Please filter the entries and return only the lines that include "text".

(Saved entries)
++++++++++++++++++++
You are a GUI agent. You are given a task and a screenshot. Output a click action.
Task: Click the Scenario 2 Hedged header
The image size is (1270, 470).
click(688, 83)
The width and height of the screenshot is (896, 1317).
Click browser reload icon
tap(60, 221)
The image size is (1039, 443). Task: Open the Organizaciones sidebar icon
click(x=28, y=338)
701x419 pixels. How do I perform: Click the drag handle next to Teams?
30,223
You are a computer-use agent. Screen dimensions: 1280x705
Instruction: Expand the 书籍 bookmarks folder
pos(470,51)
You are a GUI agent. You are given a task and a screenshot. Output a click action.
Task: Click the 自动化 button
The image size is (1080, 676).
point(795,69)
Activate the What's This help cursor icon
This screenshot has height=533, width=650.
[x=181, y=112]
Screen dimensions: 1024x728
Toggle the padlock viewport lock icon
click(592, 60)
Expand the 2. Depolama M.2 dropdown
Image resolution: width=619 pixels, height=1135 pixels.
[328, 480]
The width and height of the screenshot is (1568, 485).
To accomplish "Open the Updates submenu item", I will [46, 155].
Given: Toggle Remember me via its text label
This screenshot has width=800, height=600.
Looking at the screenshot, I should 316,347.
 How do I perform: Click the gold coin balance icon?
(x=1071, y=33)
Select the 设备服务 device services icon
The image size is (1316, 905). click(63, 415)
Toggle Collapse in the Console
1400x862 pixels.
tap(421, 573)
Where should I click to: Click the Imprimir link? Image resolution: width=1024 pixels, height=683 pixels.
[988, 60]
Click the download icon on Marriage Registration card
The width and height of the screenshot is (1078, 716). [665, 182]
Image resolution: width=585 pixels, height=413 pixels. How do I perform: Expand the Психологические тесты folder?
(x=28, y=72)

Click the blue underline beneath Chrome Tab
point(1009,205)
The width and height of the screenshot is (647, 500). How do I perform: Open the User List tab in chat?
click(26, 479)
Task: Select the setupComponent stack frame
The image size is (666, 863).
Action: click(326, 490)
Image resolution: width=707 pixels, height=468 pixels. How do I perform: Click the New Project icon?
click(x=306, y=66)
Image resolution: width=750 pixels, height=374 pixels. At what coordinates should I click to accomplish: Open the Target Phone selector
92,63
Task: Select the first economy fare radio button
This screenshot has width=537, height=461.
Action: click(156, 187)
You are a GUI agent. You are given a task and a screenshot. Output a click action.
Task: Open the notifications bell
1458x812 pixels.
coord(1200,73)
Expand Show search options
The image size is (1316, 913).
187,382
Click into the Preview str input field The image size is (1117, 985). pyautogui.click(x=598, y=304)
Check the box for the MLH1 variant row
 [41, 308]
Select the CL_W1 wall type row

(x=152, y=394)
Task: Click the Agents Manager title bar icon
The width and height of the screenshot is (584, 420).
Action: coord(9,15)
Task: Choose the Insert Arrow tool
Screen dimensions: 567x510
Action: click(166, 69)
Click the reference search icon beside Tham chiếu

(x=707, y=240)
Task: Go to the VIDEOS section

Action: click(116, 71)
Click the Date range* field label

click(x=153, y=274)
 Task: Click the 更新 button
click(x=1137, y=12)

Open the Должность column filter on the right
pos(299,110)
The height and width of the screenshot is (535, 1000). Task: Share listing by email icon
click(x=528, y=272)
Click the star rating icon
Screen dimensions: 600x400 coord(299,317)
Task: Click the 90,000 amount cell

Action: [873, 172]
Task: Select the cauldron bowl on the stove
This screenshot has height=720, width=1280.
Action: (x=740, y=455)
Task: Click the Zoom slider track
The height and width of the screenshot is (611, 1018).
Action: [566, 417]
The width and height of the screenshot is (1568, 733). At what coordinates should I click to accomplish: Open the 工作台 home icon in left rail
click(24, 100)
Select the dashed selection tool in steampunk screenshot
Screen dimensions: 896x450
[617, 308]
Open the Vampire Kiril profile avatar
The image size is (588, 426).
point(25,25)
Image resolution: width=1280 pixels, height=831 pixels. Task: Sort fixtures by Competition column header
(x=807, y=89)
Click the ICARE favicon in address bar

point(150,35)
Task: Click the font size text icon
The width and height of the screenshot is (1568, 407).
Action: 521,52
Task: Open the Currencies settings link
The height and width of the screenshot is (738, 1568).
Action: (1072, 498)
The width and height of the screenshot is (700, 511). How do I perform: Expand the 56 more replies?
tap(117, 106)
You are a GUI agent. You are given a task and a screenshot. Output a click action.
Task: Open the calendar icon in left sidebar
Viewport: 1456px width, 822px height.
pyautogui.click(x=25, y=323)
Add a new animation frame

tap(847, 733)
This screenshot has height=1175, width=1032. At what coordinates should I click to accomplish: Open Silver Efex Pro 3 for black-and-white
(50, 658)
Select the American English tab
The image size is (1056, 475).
++++++++++++++++++++
ANSWER SPACE:
Given: Toggle Remember me via its text label
Task: Click the font size text icon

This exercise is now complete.